Butterbeer, Cauldron Cakes, and Fizzing Whizzbees: Food in J.K. Rowling's Harry Potter series

Clark, Leisa Anne 01 January 2012 (has links)
ABSTRACTThis thesis situates the Harry Potter books into the greater body of food studies and into the extant children's literary tradition through an examination of how food can be used to understand cultural identity. Food is a biological need, but because we have created social rules and rituals around food consumption and sharing, there is more to eating than simple nutritional value. The Harry Potter series is as much about overcoming childhood adversity, and good versus evil, as it is about magic, and food in the Harry Potter series is both abundant and relevant to the narrative, context, and themes of the books. Sweets such as candy, puddings, and cakes, help construct both wizard and Muggle identity in addition to serving as a bridge between readers and characters. How the characters use sweets to create and reinforce friendships or exclude those who do not belong is important, especially since children usually lack other cultural capital and, in their worlds, food is reward, treat, and punishment. Examples of this are shown in the scene where Harry first travels on the Hogwarts Express, in the ways the Dursleys deny Harry birthday celebrations, and in how holidays are celebrated by the witches and wizards in the series.The sharing of food in the novels builds tensions, creates bonds, and codes different characters as "acceptable" or "unacceptable" based on their willingness, or refusal, to share food. Teatime and feasting are examples of how food is shared by analogous and disparate groups of people in the series. Tea is served most often by those in subordinate positions of power, but is one way in which the characters can socialize and create community. Feasts at the beginning and end of the school term bookmark the year by immersing students and faculty into a shared world at first, and then by sending them back to their families, aware of their own triumphs and accomplishments.

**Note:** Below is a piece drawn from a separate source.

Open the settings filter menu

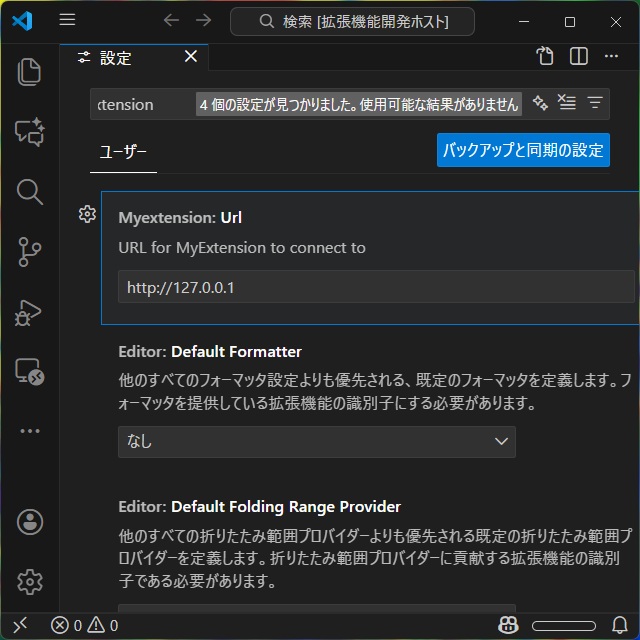(595, 103)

When feasts are used to unite outside groups, such as before the Triwizard Tournament, the ways that different foods are embraced or rejected serve to reinforce identity and inclusion.Using cultural studies methods in conjunction with food studies and Reader-Response critical theory, this thesis argues that food in the Harry Potter series represents the socially constructed identities of the characters within the texts, and also serves to bridge the gap between the readers and the characters.